By NICHOLAS K. GERANIOS

Associated Press May 7, 2014

Image Source: Conservation Northwest
Image Source: Conservation Northwest

SPOKANE, Wash. — The federal government on Wednesday downgraded the protected status of the last remaining herd of mountain caribou in the Lower 48 states from endangered to threatened. Environmental groups hailed the decision as good for the animals.

The U.S. Fish and Wildlife Service made the change in response to petitions from Idaho’s Bonner County, a snowmobile group and a pro-business law firm that had sought the removal of all protections from the herd in northern Idaho.

The herd is thought to number fewer than 30 animals but interacts with a much-larger herd on the Canadian side of the Selkirk Mountains.

The Center for Biological Diversity, an environmental group seeking to protect the herd, said the decision means the animals will continue to get the protection they need.

“We’re just glad they stayed protected,” said Noah Greenwald of the center. “As far as the protections a species gets, the difference between endangered and threatened is not substantial.”
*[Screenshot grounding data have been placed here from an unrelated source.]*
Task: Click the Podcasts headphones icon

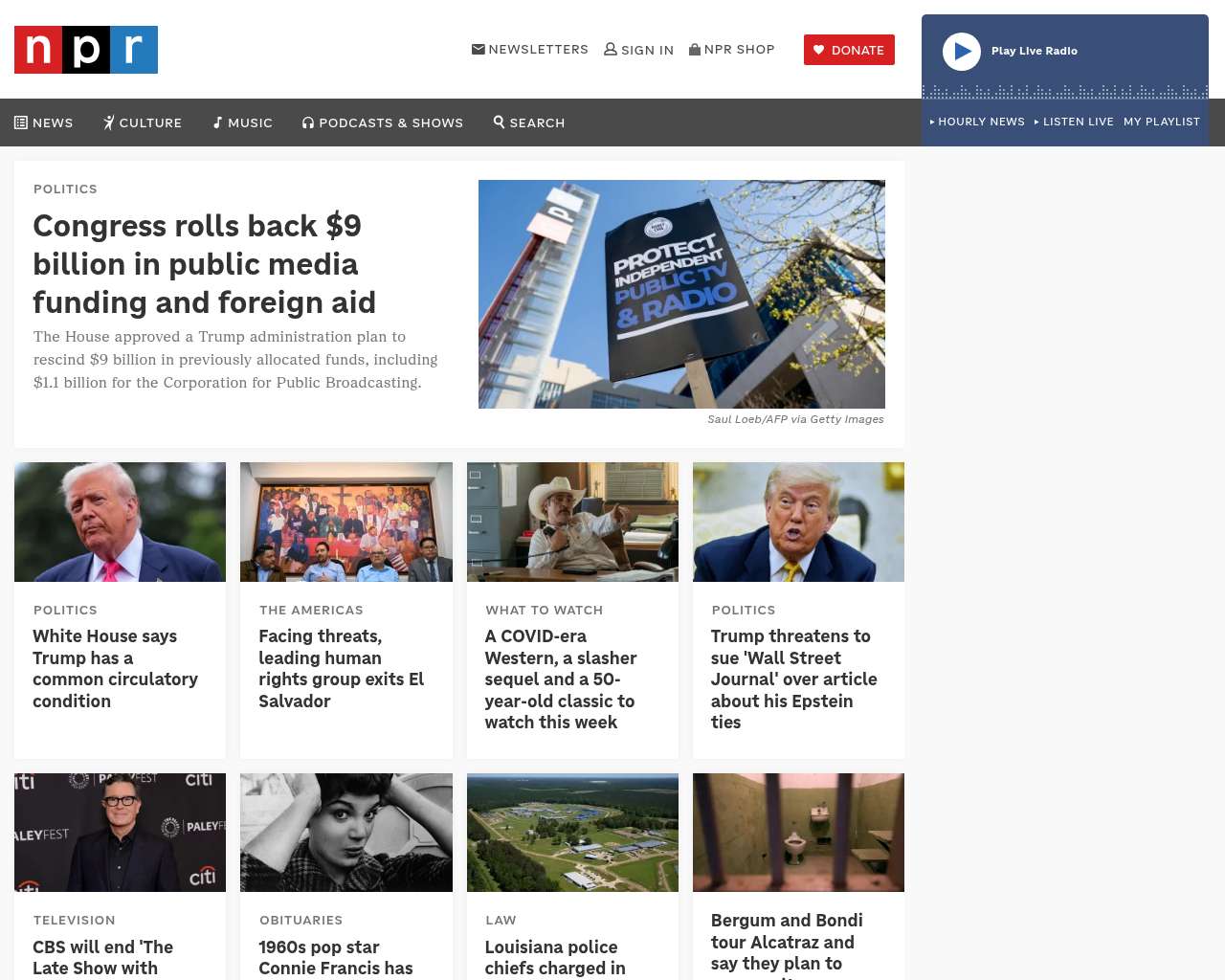Action: [x=308, y=122]
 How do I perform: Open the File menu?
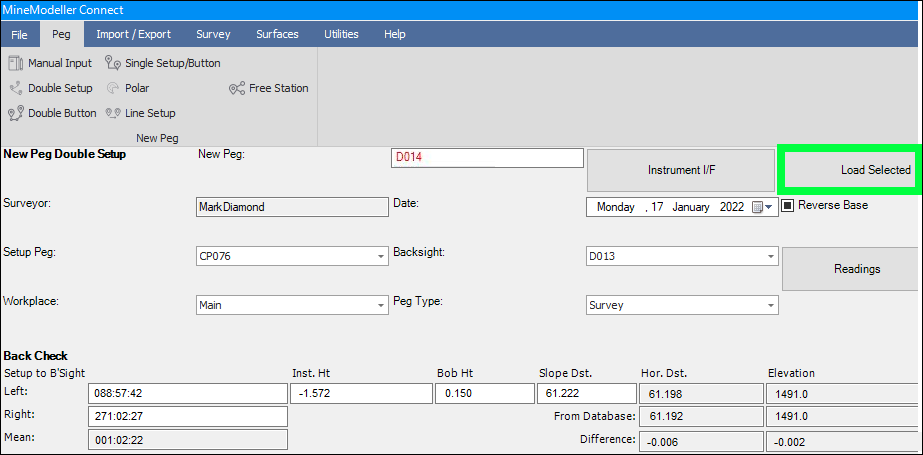coord(19,34)
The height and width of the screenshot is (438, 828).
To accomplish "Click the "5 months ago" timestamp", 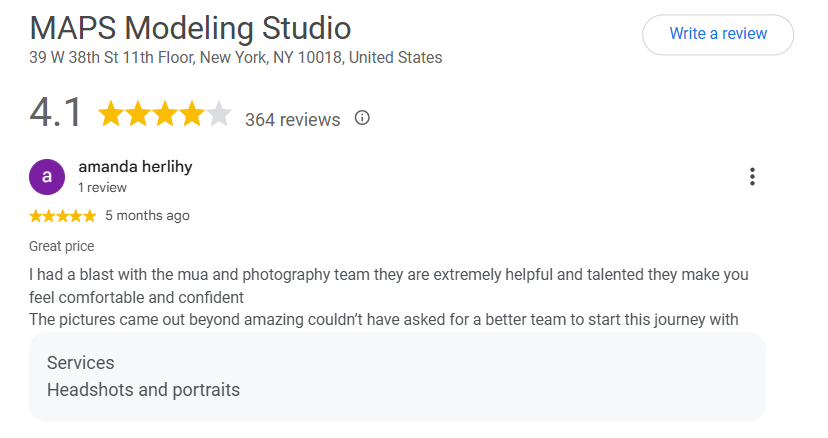I will (147, 216).
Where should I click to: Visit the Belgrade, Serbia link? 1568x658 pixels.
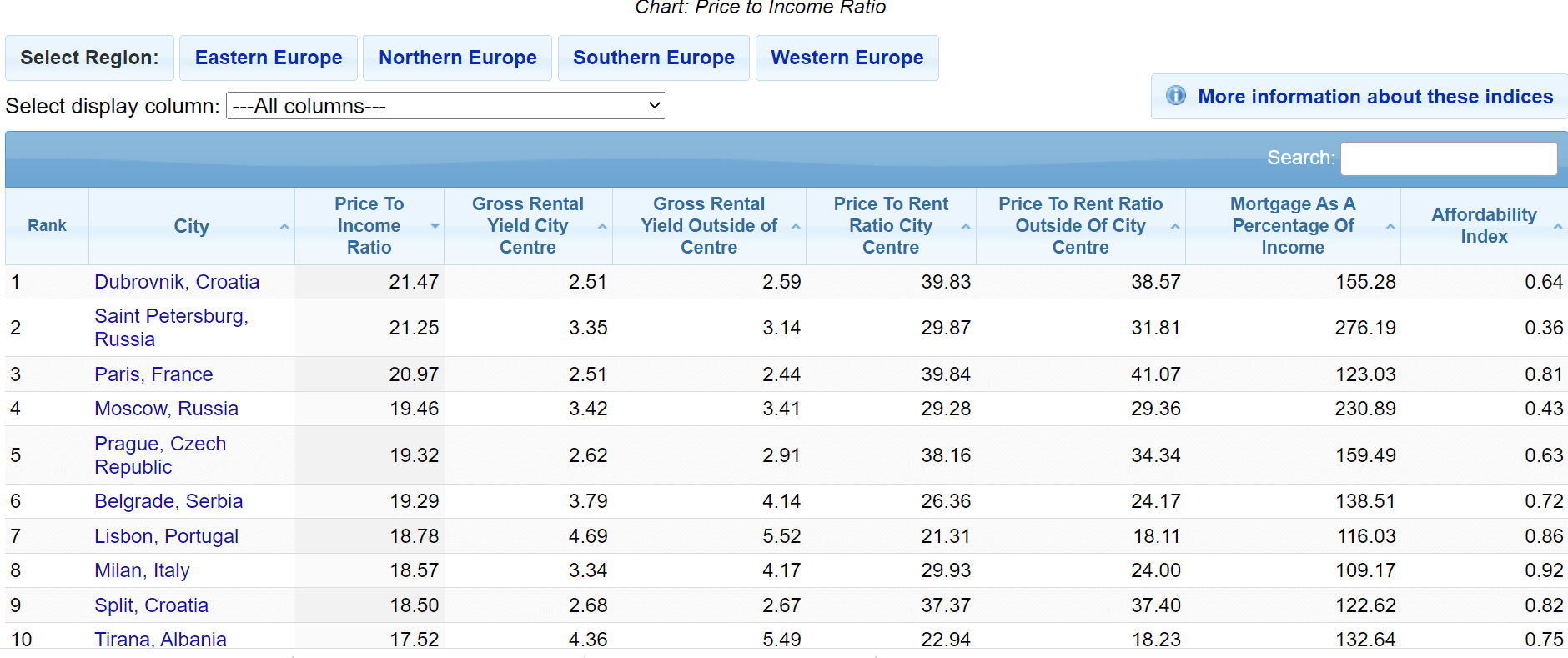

The decision came in response to a petition from the Pacific Legal Foundation, Bonner County and the Idaho State Snowmobile Association, which said the herd in the U.S. was too small a subset of animals to warrant listing.

“We think it is a partial victory,” said Jonathan Wood, an attorney with the Pacific Legal Foundation in Sacramento, California.

The downgrade in status may lift some of the most severe restrictions on activities in caribou habitat, Wood said.

“The severe burden on property owners and Bonner County and people interested in recreation may get greater flexibility,” he said.

Woodland caribou once ranged across much of the nation’s northern tier. However, the animals disappeared 100 years ago from all but a small and remote area of the Idaho Panhandle and northeastern Washington.

The population has been protected since 1983 under the Endangered Species Act.

“Scientists from both sides of the border have determined southern mountain caribou are significant and need protection to survive,” said Jason Rylander, attorney for Defenders of Wildlife. “We should not allow these unique animals to go extinct in the United States.”

All caribou are the same species, but mountain caribou have adapted to harsh winters with deep snow by developing dinner-plate sized hooves that work like snowshoes. They eat only arboreal lichens during the winter months.

The Pacific Legal Foundation argued that caribou should not be protected because there are plenty in Canada. But environmentalists countered that the Endangered Species Act specifically allows protection of distinct populations.

“The woodland caribou is Idaho’s most endangered animal. It is important that they remain protected and we get down to the real work of recovery before they go extinct,” said Brad Smith of the Idaho Conservation League.

Conservation groups have sued for the establishment of protected critical habitat and to close a large area of the Selkirks to snowmobiles, which pose a threat to the animals.

The Fish and Wildlife Service originally set aside more than 375,000 acres of critical habitat, but pro-business groups complained that would decimate the economy of the area. The habitat was eventually reduced to about 30,000 acres, a decision that remains in litigation.